● **À faire**
Prolongez le récit nocturne intitulé « RECTO », reproduit ci-dessous, en repartant de sa dernière phrase.

● **Texte de la page**
####################

RECTO
À ce stade de la nuit, je ne dors pas. J’ai beau tenter de caler ma respiration sur celle de Louis, je n’entends que mon propre cœur qui bat, il bat trop fort. Tout va trop vite. Dos rompu d’avoir rangé, vidé, transporté, empaqueté, noué. Je me demande si nous ne sommes pas en train de commettre une terrible erreur. Ça me traverse— fuir, ne pas partir, cacher les valises, dire que c’est impossible. Je refais l’inventaire dans le noir. Les objets enfermés dans les caisses , le trousseau maigre, quatre paires de draps, six torchons, les casseroles, les assiettes, les couverts, les vêtements d’hiver roulés dans les manteaux. L’inventaire de ce que j’abandonne, la rue Droite, la lumière du levant sur Saint-Jean-Baptiste, le chant des sources, les pierres chaudes, ce que personne ne pourra me prendre, mes prières, ma langue natale, l’amour que j’ai pour Louis et pour les petits, ce cœur-là, ce cœur trop fort, le parfum des immortelles. J’en ai fait sécher une poignée entière dans un mouchoir, bien serrée, je l’ai glissée entre les plis de ma robe noire, celle que je mettrai pour le départ. Je ferme les yeux, mais le départ est déjà là, sous mes côtes, je sens la mer s’ouvrir.
À ce stade de la nuit, je marche pieds nus sur le carrelage froid. sans faire de bruit. Je connais chaque carreau, chaque joint creusé entre les carreaux, chaque tapis, je pourrais marcher les yeux fermés. Mais je préfère regarder, tout est plus net la nuit. Mes pensées tournent en rond, toujours les mêmes. Je vois des visages que je n’ai pas choisis. Je pense au jour de l’accident, mais c’est devenu flou. Le bruit des freins, puis plus rien. Seulement le silence. Et juste après une lumière, ou un animal. Depuis, tout me parle autrement. Les choses autour ont changé, ou peut-être que c’est moi. Je m’arrête dans la cuisine, tout est là, comme d’habitude, mais tout est un peu plus vivant. Je sens que ça respire. Il y a quelque chose qui bouge doucement dans les murs, dans les objets. C’est lent, mais je le sens. Je le vois presque. Je suis là, mais je sens que je suis encore un peu de l’autre côté. Peut-être que je n’en suis jamais vraiment revenue.

####################

● **Données fournies**
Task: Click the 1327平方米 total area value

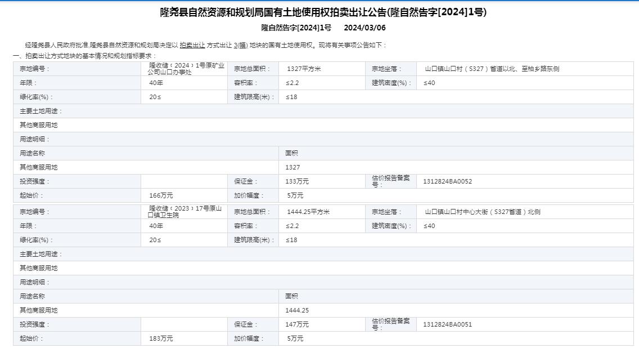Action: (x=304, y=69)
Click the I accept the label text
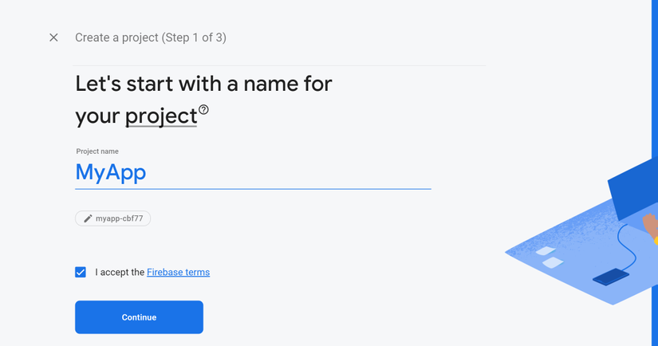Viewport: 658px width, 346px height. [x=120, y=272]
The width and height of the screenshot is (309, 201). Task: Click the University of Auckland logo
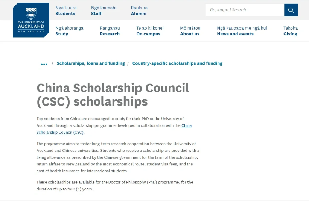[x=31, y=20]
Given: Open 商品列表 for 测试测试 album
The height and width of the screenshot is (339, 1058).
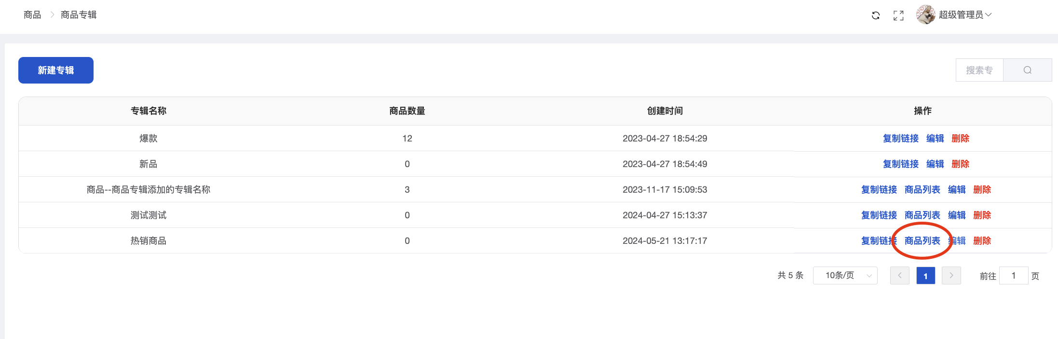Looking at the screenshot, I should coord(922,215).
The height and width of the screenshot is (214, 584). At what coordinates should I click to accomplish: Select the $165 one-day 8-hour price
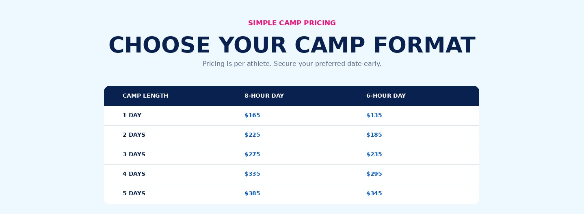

####################

● **Résultat**
À ce stade de la nuit, je fais semblant de dormir. J’écoute la circulation calme de la rue. Je ne veux pas louper le moment où la chambre bascule, où tout devient plus réel. J’attends que la lumière des phares traverse le lainage épais des rideaux, tissage de petites herbes, ombres d’arbres — les rideaux, une forêt. Je guette les faisceaux dansants qui découpent des lucioles contre les murs, des trains qui ne viennent jamais, je caresse le jeté de lit, le coton qui ondule en bosses douces comme des dunes. Je me dis que les abat-jours sont des tours, des toits de château, et que je dors dans ce château — Corbera, mon château. On parle doucement quand je suis là, on croit que je ne comprends pas, souvent je ne comprends pas. Mais j’entends. Je ne sais pas ce que c’est que mourir. Ce que je sais, c’est qu’il y a comme un souffle dans les murs de la chambre qui m’enveloppe. Peut-être c’est le souffle d’Antoine, celui de Louis ou de mon père, ou c’est le vent. Je suis toute petite, et Corbera est immense.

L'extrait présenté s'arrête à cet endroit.